- Activity
From the data underneath, reproduce exactly the stretch that begins at the line with "Click the 黄克测试" and ends after the line with "Given: Open the Nigeria team link".

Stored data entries
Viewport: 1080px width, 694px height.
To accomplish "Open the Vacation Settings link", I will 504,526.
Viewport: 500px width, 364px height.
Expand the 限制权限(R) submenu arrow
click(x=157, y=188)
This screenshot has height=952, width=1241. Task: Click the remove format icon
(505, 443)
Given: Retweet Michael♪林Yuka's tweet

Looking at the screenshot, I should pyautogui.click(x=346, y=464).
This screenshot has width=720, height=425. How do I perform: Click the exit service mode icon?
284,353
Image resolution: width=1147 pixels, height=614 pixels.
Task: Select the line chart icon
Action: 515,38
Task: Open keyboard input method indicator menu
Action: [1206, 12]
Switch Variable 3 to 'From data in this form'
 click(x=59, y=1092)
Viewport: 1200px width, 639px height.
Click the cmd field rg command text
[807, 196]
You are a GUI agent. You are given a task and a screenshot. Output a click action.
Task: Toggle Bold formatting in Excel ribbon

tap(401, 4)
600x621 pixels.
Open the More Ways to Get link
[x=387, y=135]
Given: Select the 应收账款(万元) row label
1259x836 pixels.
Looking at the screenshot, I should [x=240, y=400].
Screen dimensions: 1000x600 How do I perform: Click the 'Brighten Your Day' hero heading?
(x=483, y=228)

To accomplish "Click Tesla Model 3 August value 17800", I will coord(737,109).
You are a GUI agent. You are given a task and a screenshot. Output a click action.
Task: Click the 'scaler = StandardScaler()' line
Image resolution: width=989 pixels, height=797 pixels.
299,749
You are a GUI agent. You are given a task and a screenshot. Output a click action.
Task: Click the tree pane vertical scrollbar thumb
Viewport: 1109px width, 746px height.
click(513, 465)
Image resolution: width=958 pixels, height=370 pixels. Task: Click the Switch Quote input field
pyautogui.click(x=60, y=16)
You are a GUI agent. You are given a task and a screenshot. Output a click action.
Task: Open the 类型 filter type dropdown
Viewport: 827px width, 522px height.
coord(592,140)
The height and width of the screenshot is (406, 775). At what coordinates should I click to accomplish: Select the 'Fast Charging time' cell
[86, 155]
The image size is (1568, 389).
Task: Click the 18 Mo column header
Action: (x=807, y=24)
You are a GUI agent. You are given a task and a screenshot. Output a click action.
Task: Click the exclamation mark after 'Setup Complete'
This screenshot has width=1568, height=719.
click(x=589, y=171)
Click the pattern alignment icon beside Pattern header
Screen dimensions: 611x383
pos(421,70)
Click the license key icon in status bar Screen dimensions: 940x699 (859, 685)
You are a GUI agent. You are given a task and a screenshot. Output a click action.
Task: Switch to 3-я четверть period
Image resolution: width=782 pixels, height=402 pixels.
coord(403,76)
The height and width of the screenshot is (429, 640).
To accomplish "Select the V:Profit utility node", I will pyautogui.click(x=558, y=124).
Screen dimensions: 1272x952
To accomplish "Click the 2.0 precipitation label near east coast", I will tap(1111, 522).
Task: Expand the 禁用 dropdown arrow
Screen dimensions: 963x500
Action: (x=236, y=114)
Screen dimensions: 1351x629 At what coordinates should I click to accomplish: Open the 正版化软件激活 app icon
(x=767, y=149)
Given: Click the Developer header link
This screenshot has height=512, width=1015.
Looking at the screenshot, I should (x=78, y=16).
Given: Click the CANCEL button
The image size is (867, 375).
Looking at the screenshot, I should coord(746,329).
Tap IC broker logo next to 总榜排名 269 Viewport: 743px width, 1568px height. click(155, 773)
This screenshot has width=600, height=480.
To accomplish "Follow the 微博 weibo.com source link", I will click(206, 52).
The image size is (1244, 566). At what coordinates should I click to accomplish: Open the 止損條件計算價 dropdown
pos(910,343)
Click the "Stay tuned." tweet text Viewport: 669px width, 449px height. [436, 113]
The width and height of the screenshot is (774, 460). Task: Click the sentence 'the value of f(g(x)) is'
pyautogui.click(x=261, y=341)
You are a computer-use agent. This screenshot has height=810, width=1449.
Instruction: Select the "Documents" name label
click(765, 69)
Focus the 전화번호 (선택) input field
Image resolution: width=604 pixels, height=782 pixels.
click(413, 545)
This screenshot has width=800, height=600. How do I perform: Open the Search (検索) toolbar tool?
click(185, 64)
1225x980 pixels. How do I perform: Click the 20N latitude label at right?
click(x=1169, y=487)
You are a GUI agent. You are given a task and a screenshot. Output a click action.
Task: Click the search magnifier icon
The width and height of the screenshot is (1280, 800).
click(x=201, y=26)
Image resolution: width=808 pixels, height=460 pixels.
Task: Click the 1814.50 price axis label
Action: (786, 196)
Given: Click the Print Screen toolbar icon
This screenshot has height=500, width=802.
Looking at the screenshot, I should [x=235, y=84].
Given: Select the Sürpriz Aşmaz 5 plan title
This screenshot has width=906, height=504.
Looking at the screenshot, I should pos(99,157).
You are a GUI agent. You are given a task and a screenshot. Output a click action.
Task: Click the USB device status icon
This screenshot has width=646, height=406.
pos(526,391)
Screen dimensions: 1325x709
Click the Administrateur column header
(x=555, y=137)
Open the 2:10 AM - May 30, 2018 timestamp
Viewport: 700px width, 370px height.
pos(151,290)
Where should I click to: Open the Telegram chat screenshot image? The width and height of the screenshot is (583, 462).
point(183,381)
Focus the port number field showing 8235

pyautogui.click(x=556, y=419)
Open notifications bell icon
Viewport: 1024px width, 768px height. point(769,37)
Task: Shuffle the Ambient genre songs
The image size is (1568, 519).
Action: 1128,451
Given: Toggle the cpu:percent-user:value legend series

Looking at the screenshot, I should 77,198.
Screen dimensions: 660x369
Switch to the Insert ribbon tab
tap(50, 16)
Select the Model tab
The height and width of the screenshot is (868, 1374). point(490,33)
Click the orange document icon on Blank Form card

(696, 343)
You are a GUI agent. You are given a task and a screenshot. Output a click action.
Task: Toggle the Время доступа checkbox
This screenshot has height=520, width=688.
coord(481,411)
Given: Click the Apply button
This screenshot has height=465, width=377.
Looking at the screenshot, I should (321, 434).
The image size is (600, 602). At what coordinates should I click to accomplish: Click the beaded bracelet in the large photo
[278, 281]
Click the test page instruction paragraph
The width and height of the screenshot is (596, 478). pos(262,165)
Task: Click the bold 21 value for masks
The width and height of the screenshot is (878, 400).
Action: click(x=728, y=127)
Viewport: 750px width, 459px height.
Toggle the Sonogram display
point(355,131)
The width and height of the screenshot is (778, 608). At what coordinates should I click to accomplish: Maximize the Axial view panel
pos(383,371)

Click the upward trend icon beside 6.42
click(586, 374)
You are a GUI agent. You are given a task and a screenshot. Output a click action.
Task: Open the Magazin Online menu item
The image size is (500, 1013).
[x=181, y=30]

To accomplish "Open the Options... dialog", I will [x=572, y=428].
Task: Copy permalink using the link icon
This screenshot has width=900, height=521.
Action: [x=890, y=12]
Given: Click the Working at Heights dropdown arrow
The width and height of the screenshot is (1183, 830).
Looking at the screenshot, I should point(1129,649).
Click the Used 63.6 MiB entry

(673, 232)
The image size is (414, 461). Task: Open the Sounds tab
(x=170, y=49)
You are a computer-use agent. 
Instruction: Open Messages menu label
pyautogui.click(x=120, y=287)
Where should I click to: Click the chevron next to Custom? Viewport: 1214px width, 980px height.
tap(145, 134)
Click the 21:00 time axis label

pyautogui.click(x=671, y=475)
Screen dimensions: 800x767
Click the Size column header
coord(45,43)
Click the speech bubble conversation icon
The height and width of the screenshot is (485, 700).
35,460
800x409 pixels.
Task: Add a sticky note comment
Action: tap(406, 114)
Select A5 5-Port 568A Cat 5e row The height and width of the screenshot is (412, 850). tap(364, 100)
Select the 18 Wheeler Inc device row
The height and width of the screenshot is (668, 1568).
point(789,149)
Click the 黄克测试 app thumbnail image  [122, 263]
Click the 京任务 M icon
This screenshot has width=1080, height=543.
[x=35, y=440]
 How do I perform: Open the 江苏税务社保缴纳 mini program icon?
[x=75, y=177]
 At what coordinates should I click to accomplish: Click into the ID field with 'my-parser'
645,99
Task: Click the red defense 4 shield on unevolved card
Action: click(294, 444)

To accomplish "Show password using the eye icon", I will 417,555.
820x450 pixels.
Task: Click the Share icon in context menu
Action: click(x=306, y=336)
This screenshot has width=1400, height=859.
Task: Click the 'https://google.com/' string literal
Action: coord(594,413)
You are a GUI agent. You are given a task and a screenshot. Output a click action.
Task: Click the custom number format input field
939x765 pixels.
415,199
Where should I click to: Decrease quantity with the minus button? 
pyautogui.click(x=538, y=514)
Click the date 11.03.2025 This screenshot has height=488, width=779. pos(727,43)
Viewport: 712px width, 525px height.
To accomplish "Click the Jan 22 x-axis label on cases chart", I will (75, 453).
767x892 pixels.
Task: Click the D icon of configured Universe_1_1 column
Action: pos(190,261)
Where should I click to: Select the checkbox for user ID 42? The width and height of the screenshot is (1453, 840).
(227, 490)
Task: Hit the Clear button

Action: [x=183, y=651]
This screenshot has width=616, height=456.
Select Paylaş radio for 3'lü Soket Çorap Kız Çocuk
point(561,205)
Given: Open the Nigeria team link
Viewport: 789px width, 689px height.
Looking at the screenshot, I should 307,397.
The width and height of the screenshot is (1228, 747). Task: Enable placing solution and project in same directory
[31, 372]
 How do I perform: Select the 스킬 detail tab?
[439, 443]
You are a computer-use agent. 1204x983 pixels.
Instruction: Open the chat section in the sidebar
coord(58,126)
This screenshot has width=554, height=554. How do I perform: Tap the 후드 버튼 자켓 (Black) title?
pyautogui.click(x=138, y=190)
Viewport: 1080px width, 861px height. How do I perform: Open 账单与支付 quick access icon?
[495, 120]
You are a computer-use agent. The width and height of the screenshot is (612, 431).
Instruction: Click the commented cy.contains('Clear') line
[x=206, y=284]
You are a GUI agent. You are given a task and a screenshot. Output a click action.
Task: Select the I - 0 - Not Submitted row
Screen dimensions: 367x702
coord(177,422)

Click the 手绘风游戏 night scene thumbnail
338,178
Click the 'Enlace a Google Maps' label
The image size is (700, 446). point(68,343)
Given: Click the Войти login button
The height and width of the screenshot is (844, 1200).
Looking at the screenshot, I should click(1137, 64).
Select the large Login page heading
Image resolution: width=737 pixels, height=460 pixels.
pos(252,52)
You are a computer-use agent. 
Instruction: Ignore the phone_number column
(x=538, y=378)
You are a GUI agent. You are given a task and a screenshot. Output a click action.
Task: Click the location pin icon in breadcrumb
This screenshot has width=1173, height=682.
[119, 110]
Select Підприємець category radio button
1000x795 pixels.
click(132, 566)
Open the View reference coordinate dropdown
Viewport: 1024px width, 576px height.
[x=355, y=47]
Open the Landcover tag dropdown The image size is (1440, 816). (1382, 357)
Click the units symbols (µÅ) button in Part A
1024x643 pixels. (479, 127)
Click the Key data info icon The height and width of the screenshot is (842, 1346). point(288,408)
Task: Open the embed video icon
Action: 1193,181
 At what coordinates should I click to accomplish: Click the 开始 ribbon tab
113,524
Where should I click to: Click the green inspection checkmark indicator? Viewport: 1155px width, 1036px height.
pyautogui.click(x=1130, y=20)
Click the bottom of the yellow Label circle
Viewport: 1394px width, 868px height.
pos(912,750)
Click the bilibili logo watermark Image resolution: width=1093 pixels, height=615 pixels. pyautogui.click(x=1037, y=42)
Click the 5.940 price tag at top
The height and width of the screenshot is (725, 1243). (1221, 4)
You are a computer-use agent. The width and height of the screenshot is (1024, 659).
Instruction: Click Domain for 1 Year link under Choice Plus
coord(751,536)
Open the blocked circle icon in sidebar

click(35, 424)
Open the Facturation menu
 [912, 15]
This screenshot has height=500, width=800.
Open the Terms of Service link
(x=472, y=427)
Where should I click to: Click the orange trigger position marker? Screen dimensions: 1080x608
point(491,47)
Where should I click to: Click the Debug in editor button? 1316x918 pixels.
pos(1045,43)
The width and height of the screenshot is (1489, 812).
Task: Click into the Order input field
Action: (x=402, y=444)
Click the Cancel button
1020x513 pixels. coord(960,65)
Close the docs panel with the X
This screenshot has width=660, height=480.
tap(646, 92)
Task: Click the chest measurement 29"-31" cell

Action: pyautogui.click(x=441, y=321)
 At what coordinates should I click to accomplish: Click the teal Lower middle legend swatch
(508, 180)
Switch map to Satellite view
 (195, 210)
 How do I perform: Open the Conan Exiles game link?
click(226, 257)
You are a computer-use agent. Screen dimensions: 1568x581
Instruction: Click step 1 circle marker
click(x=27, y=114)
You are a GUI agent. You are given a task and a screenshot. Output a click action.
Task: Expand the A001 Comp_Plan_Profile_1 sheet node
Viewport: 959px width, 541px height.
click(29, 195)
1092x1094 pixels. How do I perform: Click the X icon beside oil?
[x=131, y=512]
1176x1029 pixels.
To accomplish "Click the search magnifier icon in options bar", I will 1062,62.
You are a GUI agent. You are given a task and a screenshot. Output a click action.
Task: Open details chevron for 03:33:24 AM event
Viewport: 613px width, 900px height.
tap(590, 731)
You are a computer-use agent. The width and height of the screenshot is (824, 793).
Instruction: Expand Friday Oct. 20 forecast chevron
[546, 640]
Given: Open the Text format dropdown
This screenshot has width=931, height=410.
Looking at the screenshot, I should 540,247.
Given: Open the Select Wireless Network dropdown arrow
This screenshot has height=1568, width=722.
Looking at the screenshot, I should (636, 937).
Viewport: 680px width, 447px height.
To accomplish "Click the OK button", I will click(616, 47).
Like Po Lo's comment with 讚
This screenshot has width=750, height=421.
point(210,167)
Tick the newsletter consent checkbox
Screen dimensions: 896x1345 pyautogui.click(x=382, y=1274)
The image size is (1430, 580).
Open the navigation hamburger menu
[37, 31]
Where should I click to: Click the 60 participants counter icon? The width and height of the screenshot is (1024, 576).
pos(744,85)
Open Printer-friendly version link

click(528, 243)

- Reply
Click the 黄克测试 app thumbnail image  [122, 263]
Click the 京任务 M icon
This screenshot has width=1080, height=543.
[x=35, y=440]
 How do I perform: Open the 江苏税务社保缴纳 mini program icon?
[x=75, y=177]
 At what coordinates should I click to accomplish: Click into the ID field with 'my-parser'
645,99
Task: Click the red defense 4 shield on unevolved card
Action: click(294, 444)

To accomplish "Show password using the eye icon", I will 417,555.
820x450 pixels.
Task: Click the Share icon in context menu
Action: click(x=306, y=336)
This screenshot has width=1400, height=859.
Task: Click the 'https://google.com/' string literal
Action: coord(594,413)
You are a GUI agent. You are given a task and a screenshot. Output a click action.
Task: Click the custom number format input field
939x765 pixels.
415,199
Where should I click to: Decrease quantity with the minus button? 
pyautogui.click(x=538, y=514)
Click the date 11.03.2025 This screenshot has height=488, width=779. pos(727,43)
Viewport: 712px width, 525px height.
To accomplish "Click the Jan 22 x-axis label on cases chart", I will (75, 453).
767x892 pixels.
Task: Click the D icon of configured Universe_1_1 column
Action: pos(190,261)
Where should I click to: Select the checkbox for user ID 42? The width and height of the screenshot is (1453, 840).
(227, 490)
Task: Hit the Clear button

Action: [x=183, y=651]
This screenshot has width=616, height=456.
Select Paylaş radio for 3'lü Soket Çorap Kız Çocuk
point(561,205)
Given: Open the Nigeria team link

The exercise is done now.